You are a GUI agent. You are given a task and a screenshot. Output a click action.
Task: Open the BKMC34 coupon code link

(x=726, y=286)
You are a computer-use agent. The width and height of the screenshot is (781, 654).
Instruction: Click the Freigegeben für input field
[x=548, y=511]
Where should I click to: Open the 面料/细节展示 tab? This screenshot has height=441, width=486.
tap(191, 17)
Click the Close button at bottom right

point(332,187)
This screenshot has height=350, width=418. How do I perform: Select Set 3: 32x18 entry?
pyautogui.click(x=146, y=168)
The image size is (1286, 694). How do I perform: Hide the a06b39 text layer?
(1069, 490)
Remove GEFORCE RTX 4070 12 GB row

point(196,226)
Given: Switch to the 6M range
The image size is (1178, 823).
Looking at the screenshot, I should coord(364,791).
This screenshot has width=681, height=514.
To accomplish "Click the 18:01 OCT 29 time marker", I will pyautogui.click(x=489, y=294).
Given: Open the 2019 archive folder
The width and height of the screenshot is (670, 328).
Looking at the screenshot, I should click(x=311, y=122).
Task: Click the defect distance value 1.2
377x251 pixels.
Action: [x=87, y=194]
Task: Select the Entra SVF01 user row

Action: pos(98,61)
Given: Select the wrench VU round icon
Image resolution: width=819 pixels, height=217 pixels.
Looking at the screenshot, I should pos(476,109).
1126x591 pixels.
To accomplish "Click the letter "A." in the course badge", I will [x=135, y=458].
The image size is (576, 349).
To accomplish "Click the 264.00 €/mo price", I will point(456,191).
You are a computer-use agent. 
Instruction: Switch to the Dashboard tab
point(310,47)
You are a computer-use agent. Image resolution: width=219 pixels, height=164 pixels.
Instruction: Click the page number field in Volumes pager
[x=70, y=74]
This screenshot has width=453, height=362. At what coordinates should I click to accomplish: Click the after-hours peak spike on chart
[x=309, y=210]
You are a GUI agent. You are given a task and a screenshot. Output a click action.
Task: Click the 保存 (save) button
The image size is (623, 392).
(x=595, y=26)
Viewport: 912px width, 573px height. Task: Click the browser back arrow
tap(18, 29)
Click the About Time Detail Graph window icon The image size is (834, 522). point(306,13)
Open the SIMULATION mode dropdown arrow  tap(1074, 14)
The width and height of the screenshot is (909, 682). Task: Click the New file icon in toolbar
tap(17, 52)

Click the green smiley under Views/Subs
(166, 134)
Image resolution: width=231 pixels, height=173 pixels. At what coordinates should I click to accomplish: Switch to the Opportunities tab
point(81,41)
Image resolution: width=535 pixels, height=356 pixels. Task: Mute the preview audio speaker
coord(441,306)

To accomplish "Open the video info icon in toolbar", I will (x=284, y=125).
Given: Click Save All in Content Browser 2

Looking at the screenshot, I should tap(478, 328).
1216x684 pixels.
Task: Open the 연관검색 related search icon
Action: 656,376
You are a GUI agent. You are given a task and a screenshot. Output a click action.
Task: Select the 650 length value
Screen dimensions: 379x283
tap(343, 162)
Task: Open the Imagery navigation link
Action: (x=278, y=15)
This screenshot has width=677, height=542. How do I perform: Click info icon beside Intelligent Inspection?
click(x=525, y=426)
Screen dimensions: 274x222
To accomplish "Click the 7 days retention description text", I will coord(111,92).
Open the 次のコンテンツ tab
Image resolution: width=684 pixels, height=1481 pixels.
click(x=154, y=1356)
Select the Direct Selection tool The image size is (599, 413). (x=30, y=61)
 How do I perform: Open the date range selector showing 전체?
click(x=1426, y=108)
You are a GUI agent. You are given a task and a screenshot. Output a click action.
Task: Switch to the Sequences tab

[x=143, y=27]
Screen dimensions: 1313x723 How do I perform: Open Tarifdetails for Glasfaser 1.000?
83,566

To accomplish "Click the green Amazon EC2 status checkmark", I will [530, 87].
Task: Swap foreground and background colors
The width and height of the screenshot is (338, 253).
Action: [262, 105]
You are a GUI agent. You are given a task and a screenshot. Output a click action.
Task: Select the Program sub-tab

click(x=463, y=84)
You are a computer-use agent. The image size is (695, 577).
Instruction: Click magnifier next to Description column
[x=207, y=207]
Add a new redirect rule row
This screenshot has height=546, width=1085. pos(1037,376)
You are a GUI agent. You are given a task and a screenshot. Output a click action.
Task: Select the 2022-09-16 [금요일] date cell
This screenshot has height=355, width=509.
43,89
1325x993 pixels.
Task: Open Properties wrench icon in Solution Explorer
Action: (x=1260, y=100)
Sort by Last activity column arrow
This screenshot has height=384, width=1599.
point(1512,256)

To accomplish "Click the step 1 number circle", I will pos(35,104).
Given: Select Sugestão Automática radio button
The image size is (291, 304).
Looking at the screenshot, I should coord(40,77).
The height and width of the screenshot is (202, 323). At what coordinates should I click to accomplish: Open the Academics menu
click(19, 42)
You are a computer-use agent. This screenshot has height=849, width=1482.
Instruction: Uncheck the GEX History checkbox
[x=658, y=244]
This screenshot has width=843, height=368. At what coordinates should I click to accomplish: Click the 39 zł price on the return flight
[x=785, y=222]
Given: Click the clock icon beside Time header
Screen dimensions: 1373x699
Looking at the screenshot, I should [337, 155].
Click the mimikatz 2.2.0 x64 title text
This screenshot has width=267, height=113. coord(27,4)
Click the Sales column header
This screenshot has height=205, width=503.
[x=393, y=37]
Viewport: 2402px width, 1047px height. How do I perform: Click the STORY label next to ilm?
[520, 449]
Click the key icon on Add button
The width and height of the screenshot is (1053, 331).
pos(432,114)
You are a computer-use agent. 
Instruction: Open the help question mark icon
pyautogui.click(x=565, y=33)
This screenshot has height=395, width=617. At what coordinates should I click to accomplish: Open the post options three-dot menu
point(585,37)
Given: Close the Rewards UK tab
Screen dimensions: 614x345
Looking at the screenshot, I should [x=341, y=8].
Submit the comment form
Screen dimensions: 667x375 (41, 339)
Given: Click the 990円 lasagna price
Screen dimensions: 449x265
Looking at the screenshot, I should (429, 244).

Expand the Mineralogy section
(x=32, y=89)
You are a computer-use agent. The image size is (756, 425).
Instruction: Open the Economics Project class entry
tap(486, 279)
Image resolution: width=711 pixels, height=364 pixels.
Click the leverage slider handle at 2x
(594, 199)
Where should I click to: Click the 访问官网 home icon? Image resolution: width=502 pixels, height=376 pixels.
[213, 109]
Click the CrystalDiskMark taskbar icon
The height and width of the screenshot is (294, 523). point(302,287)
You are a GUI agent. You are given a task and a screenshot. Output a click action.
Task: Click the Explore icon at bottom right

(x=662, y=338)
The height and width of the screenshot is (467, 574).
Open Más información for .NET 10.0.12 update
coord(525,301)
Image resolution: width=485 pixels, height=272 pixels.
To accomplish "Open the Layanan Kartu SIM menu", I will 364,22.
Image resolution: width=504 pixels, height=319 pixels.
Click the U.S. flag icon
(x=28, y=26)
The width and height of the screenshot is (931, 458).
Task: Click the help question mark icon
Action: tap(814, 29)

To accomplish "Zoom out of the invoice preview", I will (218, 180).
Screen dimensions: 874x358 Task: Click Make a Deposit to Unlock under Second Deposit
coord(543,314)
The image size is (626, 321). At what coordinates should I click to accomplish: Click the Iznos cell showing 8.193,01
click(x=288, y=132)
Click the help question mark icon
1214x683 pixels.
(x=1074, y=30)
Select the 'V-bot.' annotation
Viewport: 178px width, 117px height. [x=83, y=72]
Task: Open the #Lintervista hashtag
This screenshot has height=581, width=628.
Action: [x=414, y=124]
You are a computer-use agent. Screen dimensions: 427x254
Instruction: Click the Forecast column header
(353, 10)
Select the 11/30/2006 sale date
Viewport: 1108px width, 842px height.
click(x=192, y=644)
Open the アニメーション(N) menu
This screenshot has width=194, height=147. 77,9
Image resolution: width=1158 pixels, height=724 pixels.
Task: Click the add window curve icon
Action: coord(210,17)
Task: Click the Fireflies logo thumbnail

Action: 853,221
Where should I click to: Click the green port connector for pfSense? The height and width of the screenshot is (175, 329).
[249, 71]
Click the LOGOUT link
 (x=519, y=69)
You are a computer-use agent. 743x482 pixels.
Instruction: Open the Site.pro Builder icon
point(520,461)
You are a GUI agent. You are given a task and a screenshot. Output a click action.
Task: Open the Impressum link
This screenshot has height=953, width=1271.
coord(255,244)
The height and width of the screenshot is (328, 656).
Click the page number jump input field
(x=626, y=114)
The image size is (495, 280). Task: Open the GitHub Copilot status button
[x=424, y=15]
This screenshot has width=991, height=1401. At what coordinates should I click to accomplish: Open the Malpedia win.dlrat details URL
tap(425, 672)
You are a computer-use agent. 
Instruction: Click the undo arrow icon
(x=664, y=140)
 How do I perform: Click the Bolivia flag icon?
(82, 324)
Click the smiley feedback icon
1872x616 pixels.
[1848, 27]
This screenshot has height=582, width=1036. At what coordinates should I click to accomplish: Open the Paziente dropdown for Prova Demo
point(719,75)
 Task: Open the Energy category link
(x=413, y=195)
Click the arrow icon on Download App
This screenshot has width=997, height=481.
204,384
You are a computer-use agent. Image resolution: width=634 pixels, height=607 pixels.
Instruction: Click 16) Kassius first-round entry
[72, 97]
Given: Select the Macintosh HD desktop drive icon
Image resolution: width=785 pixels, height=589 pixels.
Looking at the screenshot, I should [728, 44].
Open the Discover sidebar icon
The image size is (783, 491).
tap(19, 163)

============

Work request:
In the lines above, find the word "computer" and copy every line it occurs in.

Solution to this exercise:
You are a computer-use agent. The width and height of the screenshot is (781, 654).
You are a computer-use agent. 
You are a computer-use agent. Image resolution: width=219 pixels, height=164 pixels.
You are a computer-use agent. The image size is (695, 577).
You are a computer-use agent. This screenshot has height=849, width=1482.
You are a computer-use agent. 
You are a computer-use agent. The image size is (756, 425).
You are a computer-use agent. Screen dimensions: 427x254
You are a computer-use agent. 743x482 pixels.
You are a computer-use agent. 
You are a computer-use agent. Image resolution: width=634 pixels, height=607 pixels.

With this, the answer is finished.